Matt turns back to the sky and the city. Diane had said that things change fast, but they can’t change fast enough for him right now. He checks the cheap Casio wristwatch he picked up on Amazon for the trip. It’s been holding up perfectly. The blocky black-on-green numbers read past midnight now, November 15. Today’s the day! Only twelve hours or so.

A year apart? That woman must be crazy! It’s been less than a quarter of that and he’s missed Chelsea tremendously. And then in two more weeks she goes home and he has to wait another two months for her to come out and travel ‘full-time’. That wait is something he certainly won’t find himself missing.

Just kidding on A Winter’s Tale.

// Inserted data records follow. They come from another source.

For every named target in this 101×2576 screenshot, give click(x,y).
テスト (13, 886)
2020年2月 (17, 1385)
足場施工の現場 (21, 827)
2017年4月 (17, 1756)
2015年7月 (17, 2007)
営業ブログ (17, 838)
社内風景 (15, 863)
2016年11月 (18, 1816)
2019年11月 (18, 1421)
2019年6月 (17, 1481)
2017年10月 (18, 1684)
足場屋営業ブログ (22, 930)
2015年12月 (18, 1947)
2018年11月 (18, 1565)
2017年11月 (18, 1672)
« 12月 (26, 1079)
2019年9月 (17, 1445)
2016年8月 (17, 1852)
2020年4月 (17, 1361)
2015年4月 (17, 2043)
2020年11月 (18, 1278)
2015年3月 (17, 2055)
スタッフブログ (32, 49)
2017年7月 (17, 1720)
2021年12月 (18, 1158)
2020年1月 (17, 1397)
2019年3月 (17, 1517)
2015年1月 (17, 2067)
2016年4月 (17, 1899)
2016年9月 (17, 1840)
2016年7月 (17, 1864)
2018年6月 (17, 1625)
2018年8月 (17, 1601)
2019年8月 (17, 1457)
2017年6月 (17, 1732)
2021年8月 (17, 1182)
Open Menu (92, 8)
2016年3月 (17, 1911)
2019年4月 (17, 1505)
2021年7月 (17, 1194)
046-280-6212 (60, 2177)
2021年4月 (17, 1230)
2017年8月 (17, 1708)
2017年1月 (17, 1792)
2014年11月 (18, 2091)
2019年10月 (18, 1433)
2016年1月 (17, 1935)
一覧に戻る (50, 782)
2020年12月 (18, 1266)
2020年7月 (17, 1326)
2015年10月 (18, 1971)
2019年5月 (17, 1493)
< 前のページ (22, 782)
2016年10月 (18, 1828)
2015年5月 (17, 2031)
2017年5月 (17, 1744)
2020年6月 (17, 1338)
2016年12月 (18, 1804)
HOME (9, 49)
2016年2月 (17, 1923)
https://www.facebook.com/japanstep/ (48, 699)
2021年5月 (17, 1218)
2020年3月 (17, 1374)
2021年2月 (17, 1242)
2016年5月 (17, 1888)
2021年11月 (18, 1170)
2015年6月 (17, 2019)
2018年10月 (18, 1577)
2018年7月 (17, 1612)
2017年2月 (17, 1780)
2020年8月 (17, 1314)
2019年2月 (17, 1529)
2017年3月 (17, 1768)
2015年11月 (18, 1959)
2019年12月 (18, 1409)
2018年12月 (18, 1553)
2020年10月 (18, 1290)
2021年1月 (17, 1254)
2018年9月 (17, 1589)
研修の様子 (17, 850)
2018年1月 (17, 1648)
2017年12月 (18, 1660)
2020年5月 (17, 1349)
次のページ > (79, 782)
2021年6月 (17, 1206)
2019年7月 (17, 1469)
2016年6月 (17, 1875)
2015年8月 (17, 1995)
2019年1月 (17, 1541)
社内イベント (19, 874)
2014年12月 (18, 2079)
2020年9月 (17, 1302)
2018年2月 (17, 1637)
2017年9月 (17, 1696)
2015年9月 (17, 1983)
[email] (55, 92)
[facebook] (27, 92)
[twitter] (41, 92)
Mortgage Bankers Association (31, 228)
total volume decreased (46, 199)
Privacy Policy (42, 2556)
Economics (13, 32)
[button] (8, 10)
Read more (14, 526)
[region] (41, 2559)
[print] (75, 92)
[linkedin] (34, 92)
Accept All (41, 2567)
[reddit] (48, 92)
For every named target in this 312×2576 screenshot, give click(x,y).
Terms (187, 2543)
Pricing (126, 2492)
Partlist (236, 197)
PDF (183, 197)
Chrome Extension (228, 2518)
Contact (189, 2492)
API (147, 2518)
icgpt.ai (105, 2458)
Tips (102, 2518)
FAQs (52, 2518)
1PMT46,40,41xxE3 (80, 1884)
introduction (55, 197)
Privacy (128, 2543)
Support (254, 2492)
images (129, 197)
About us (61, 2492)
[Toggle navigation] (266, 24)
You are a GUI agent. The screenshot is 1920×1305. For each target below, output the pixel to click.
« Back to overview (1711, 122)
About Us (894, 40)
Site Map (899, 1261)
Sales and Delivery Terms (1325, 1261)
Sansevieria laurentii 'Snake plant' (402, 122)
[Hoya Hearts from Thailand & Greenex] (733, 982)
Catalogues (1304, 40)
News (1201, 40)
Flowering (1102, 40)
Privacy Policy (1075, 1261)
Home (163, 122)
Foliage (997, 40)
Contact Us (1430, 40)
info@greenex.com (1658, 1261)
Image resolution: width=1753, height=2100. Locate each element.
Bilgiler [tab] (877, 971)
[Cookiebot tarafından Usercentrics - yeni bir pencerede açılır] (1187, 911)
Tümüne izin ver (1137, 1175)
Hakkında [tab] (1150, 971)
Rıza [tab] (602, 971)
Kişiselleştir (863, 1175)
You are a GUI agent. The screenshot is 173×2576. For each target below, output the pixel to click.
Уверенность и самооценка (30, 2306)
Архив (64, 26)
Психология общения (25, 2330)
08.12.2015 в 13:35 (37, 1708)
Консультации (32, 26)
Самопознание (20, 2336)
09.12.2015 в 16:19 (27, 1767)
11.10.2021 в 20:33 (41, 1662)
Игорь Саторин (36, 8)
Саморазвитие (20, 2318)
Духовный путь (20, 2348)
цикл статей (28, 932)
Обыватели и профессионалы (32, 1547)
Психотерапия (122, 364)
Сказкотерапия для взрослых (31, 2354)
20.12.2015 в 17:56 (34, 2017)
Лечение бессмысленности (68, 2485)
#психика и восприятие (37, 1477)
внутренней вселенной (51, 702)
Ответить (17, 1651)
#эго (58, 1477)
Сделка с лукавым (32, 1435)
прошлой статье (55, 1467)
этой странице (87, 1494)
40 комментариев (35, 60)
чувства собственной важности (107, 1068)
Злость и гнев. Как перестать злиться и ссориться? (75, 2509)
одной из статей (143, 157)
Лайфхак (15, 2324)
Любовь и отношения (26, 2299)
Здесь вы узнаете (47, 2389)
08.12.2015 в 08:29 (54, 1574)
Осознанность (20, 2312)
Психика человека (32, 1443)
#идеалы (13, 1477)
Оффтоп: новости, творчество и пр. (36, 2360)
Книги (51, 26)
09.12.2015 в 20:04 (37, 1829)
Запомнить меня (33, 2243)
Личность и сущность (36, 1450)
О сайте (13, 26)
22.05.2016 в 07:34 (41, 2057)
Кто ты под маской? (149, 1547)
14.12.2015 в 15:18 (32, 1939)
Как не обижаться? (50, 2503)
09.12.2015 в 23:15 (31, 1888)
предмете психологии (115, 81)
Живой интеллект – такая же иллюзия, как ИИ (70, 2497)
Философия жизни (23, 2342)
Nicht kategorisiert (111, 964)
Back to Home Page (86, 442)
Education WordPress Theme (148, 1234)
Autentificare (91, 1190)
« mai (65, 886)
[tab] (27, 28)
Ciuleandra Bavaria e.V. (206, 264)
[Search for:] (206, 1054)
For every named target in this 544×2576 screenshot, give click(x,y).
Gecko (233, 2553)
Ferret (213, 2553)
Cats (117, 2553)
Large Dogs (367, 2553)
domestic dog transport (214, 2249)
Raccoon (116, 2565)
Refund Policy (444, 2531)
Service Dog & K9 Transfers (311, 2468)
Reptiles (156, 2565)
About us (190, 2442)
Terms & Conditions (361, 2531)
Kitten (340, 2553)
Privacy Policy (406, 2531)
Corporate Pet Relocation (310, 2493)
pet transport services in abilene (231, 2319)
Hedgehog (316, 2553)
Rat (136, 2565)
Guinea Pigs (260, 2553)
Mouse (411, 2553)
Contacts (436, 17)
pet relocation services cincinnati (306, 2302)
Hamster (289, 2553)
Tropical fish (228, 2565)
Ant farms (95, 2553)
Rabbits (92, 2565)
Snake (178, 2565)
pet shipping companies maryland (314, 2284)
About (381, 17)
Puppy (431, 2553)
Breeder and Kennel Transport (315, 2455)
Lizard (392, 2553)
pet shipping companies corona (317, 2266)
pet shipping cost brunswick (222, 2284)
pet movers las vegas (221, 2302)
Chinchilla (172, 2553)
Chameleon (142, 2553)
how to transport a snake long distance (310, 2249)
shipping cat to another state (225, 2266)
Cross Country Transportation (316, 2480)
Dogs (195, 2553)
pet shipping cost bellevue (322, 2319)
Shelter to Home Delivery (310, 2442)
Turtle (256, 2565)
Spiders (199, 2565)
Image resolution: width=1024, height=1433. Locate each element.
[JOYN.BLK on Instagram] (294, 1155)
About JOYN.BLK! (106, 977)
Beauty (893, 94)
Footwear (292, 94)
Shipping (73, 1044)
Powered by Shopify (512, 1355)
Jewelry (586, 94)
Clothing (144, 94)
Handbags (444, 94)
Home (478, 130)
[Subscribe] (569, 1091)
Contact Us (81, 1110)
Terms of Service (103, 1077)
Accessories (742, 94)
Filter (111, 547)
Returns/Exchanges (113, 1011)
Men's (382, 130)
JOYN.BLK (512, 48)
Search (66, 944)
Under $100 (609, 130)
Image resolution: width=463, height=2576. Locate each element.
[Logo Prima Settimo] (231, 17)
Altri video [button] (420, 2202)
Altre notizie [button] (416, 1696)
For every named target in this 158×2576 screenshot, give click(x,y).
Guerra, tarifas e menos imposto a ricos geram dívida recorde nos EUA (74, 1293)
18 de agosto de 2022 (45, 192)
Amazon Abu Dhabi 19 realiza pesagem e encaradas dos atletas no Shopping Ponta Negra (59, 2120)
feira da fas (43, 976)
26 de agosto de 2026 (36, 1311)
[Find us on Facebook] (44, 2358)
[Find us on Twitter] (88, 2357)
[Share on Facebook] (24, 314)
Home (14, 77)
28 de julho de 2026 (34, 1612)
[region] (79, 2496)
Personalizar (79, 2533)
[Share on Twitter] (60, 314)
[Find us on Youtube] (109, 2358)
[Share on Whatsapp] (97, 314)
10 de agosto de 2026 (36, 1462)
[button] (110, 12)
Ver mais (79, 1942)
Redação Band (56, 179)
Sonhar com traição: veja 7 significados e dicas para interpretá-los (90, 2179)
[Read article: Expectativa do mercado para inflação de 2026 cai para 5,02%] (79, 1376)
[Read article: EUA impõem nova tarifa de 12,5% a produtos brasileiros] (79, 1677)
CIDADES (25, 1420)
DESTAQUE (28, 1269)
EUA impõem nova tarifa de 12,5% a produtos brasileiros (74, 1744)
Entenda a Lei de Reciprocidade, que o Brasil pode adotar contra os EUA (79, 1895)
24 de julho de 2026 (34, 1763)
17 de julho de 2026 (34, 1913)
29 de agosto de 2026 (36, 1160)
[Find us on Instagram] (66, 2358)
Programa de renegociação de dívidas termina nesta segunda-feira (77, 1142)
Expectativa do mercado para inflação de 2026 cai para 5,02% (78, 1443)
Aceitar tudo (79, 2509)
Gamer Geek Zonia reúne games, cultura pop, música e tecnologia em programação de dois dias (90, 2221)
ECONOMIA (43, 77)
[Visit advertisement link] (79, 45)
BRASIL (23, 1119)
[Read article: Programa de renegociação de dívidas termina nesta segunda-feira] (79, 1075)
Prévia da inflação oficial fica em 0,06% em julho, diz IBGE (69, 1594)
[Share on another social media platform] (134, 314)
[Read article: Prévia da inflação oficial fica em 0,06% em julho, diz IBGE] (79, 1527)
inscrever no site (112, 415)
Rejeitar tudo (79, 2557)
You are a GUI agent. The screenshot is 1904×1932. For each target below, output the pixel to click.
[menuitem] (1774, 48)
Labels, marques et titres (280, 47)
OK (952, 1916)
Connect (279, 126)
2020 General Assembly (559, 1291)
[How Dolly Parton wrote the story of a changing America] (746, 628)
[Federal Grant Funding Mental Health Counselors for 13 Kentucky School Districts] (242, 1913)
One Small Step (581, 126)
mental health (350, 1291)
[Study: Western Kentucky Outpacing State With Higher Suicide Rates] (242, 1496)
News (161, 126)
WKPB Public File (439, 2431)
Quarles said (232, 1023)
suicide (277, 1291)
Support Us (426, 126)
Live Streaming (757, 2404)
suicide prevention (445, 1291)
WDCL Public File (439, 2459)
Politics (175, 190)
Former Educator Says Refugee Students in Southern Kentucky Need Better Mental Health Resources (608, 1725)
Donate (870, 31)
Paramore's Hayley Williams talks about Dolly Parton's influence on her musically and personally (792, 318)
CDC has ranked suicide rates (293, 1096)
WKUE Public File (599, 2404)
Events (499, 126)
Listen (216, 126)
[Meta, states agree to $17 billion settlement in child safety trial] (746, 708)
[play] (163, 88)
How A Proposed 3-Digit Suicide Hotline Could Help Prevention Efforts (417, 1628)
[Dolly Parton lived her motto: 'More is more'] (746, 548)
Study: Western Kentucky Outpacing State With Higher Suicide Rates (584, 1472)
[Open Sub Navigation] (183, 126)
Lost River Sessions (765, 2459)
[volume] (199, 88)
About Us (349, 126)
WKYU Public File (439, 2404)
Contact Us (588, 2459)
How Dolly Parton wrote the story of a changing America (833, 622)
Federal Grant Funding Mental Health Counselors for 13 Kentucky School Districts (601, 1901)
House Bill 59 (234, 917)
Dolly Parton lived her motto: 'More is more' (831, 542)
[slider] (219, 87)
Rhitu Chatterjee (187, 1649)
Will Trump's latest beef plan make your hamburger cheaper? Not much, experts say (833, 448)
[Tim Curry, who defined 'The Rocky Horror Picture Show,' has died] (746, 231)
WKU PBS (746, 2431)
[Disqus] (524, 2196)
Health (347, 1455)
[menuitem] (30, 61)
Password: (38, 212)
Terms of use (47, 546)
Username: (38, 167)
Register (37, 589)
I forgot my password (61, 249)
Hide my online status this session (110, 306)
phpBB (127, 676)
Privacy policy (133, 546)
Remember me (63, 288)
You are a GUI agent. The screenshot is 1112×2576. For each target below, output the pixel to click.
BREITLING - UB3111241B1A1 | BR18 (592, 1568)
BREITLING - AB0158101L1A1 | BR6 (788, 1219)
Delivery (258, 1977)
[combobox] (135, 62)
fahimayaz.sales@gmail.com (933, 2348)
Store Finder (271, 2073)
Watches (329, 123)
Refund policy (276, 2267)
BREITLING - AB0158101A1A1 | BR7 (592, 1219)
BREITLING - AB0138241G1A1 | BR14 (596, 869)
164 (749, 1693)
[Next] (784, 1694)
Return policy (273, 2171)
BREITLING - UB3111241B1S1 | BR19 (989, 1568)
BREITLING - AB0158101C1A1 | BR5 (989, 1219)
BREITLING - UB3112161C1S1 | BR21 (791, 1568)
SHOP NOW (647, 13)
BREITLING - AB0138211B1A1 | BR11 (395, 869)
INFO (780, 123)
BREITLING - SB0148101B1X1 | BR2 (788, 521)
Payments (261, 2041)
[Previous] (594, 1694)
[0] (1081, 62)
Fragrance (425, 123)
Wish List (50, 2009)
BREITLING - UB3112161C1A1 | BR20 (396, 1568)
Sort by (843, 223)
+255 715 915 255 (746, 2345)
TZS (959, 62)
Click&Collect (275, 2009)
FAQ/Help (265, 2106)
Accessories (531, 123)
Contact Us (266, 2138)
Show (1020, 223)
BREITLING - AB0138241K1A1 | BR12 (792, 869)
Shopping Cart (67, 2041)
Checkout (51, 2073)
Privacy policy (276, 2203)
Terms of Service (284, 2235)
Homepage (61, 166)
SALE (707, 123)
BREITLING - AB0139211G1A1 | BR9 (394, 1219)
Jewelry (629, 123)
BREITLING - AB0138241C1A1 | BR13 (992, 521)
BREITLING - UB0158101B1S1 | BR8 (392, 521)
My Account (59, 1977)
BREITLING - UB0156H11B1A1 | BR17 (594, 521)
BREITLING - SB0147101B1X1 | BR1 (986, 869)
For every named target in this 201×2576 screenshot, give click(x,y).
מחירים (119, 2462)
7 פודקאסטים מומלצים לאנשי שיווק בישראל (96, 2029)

Seriously, it has to be one of the the worst movies ever made. But maybe if it was a drinking game…?

Us, pre-travel

Chelsea and Matt, all dolled up for a wedding and the last time he shaved before his trip.

Us, traveling

Chelsea and Matt again, this time in Phnom Penh. Three months of no shaving.

An extremely common street vendor

One of the hundreds of vendors lining streets and alleys, selling things from fish to vegetables to knock-off goods to TV remotes.

Huge prawns

Also common in Southeast Asia, huge fucking prawns grilled and served with their shells and heads still on.